--- Exercise prompt ---
Extract every line between the one with "Instruction: Click the" and the end of the entries, both included, word for word and free of pictures.
=== Available data ===
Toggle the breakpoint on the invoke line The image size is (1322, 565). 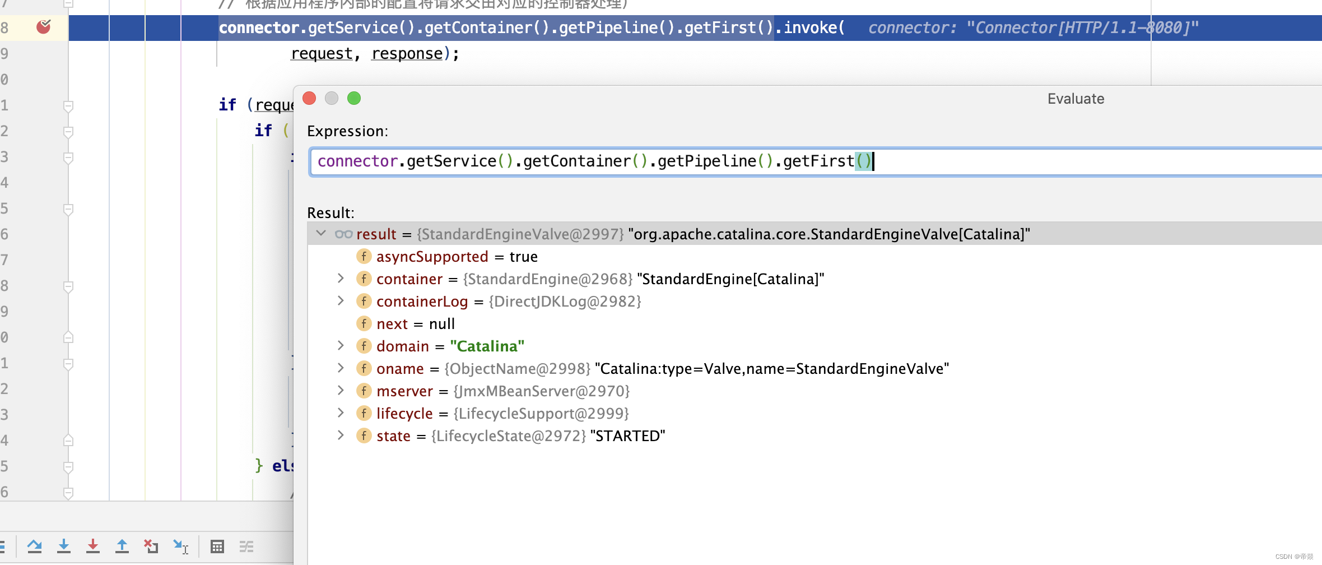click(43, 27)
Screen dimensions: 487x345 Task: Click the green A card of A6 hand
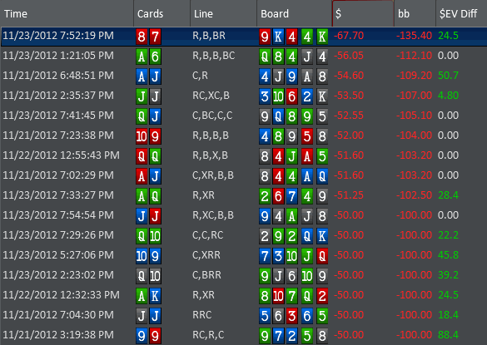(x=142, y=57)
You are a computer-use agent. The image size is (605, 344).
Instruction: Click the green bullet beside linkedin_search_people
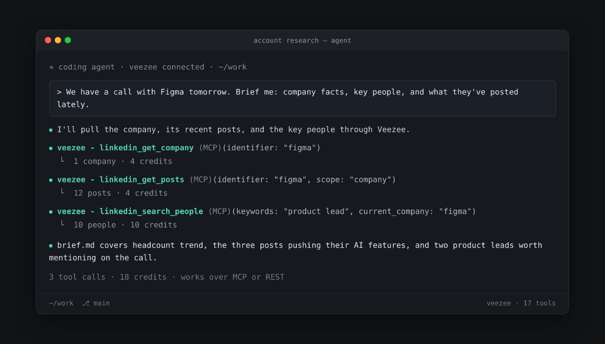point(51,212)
===
--- Solution ---
Instruction: Click the green bullet beside linkedin_search_people
point(51,212)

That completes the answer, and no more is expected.